Pernah Rita mampir ke studio saat jam kantor istirahat, di sana terdapat pula kesibukan seperti halnya di kantor. Hanya saja yang mereka tangani adalah segala jenis instrumen musik. Damar nampak duduk di sana diantara deretan pemain musik lain yang sibuk memainkan alat musik mereka. Ada satu orang yang tampaknya memimpin latihan yang berdiri di depan mereka sembari memberi komando dengan gerakan tangannya.
Hampir lima belas menit Rita berdiri memperhatikan mereka latihan, tapi Damar sepertinya tidak menyadari kehadirannya.
Damar baru menyadari setelah pimpinan mereka memberi aba-aba untuk istirahat. Tetapi sebelum Damar menghampiri, ia telah disapa lebih dulu oleh seseorang yang duduk satu deret dengannya. Siapa orang itu Rita belum tahu sampai Damar mengenalkannya.
"Ini Naya. Dia yang mengajakku ikut konser ini," ucap Damar sembari memberi kesempatan pada istrinya untuk bersalama. Rita terlihat biasa saja menyambut uluran tangan Naya, namun kedua matanya menyelidik tajam perempuan di depannya itu.

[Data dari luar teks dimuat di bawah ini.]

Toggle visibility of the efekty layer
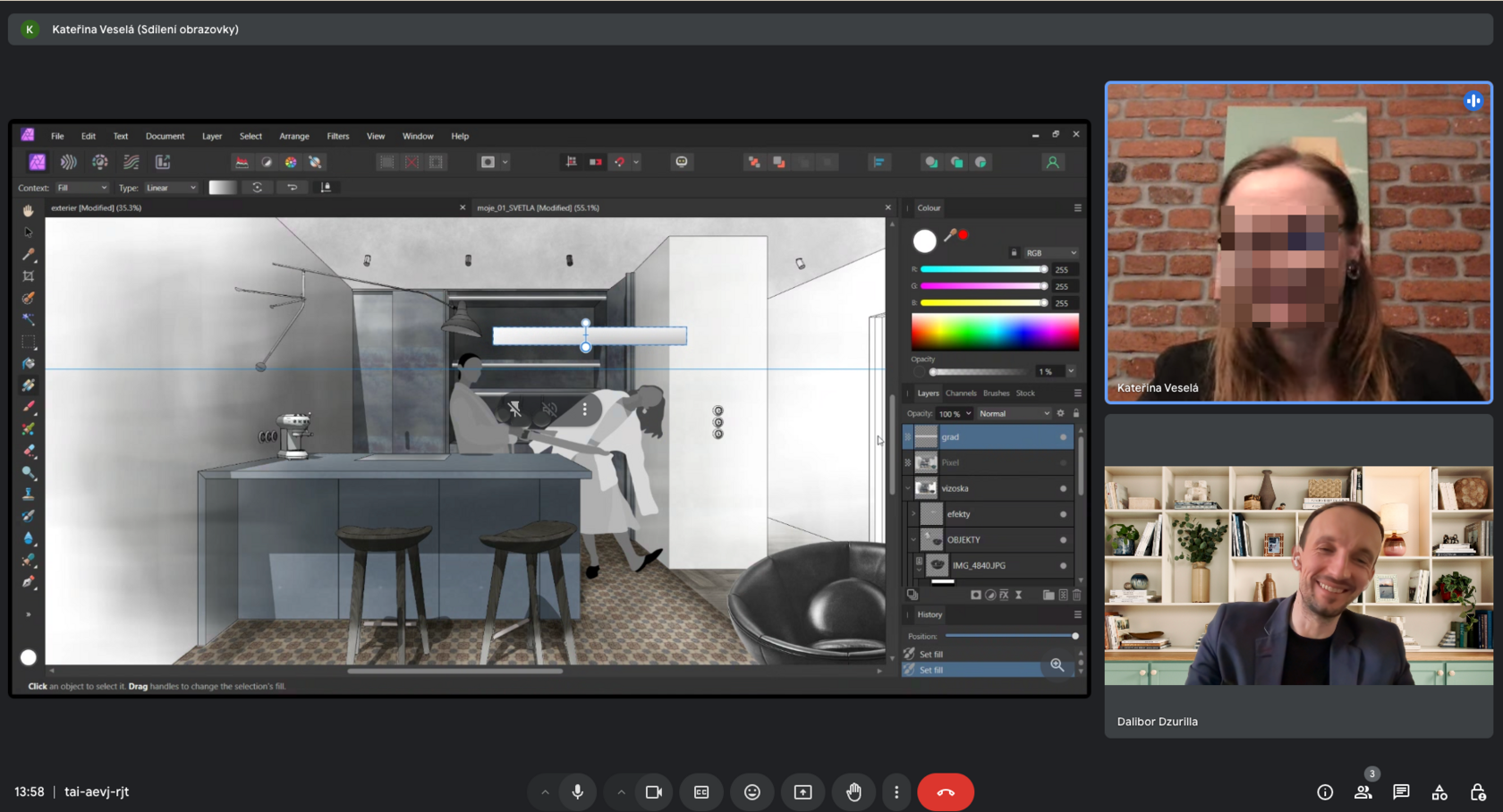This screenshot has height=812, width=1503. pyautogui.click(x=1063, y=514)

Naya nampaknya perempuan biasa. Bukan tipe perempuan genit atau perebut suami orang. Dan Rita pun tidak menangkap sinar mencurigakan dari mata Damar.

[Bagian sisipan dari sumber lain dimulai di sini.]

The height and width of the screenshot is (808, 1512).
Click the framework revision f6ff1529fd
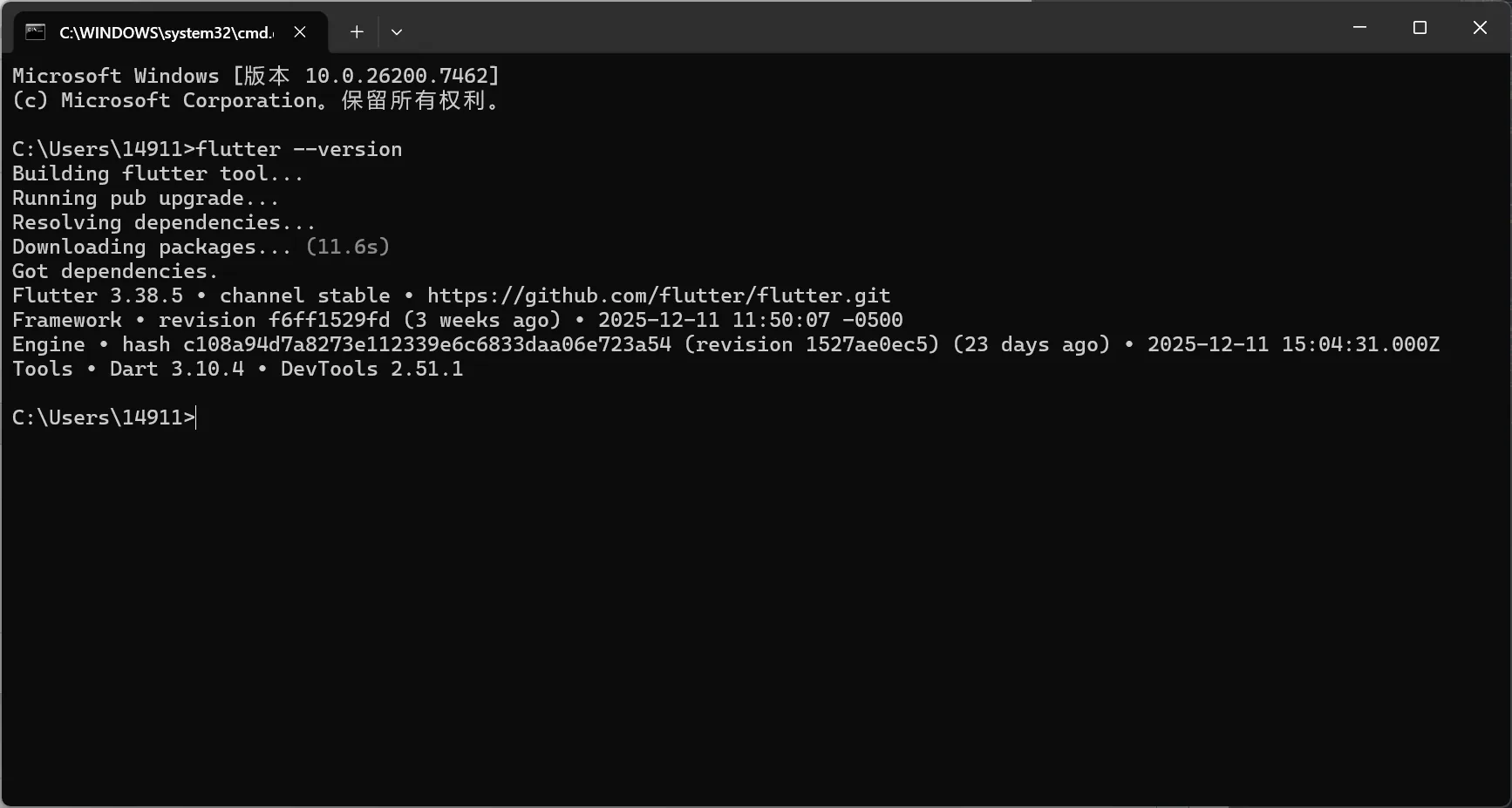[x=329, y=320]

"Selama ini Naya-lah yang mengajak aku bermain musik di kafe dan tempat lain," tambah Damar. Rita hanya bisa menanggapi dengan senyum dan anggukan.

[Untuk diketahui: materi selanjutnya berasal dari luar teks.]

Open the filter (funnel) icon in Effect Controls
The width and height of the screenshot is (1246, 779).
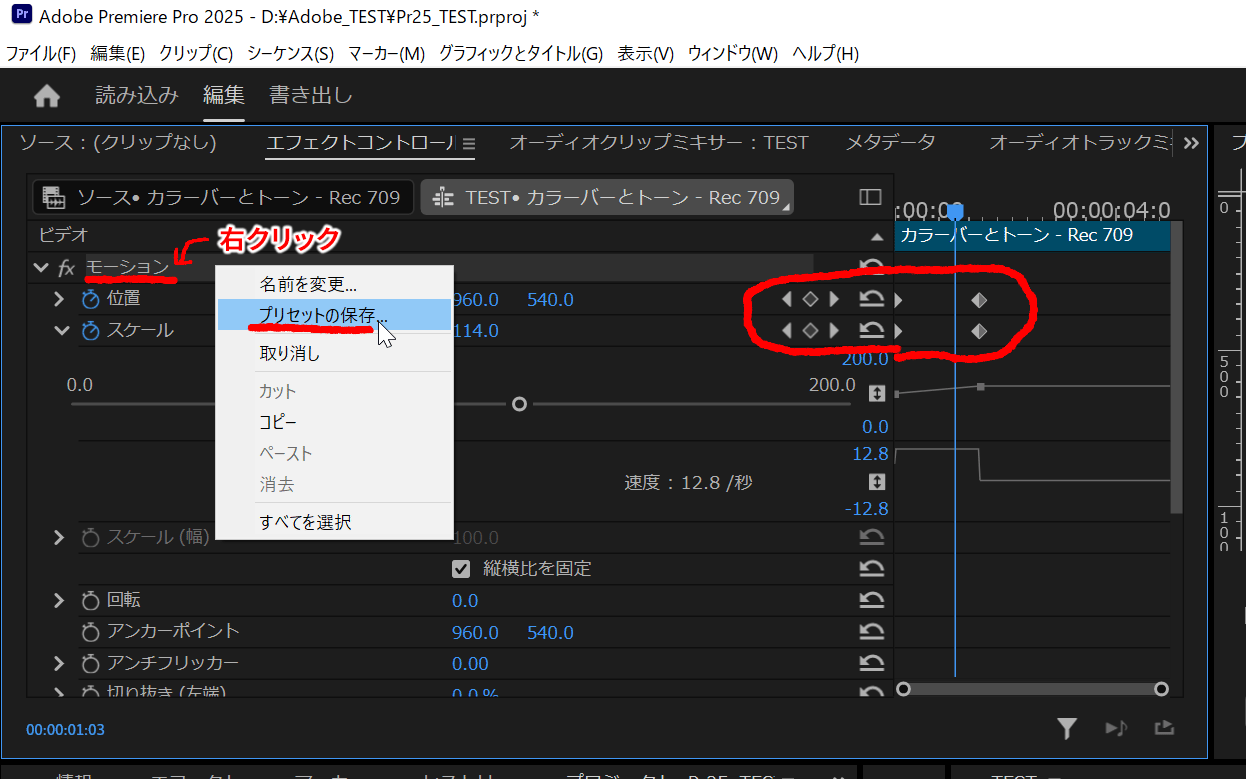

"Ah, aku sedikit membantu saja, Mbak. Kebetulan ayahku memang membutuhkan pemain biola seperti mas Damar ini."
Ayahku? Oh, berarti yang memiliki grup musik ini adalah ayahnya, pikir Rita sembari mengangguk-angguk. Dan seperti tidak mau mengganggu akhirnya Naya pamit permisi meninggalkan mereka.
"Dia manis, ya," Rita berkomentar. Dan raut wajah Damar berubah curiga dengan maksud ucapan isterinya.
"Aku dengan dia nggak ada hubungan cinta, Rita."
Rita menatap mata Damar lekat. Tidak ditemukan kebohongan di sana. Rita tersenyum. "Jangan panik begitu," ucapnya sembari menepuk lembut pipi suaminya.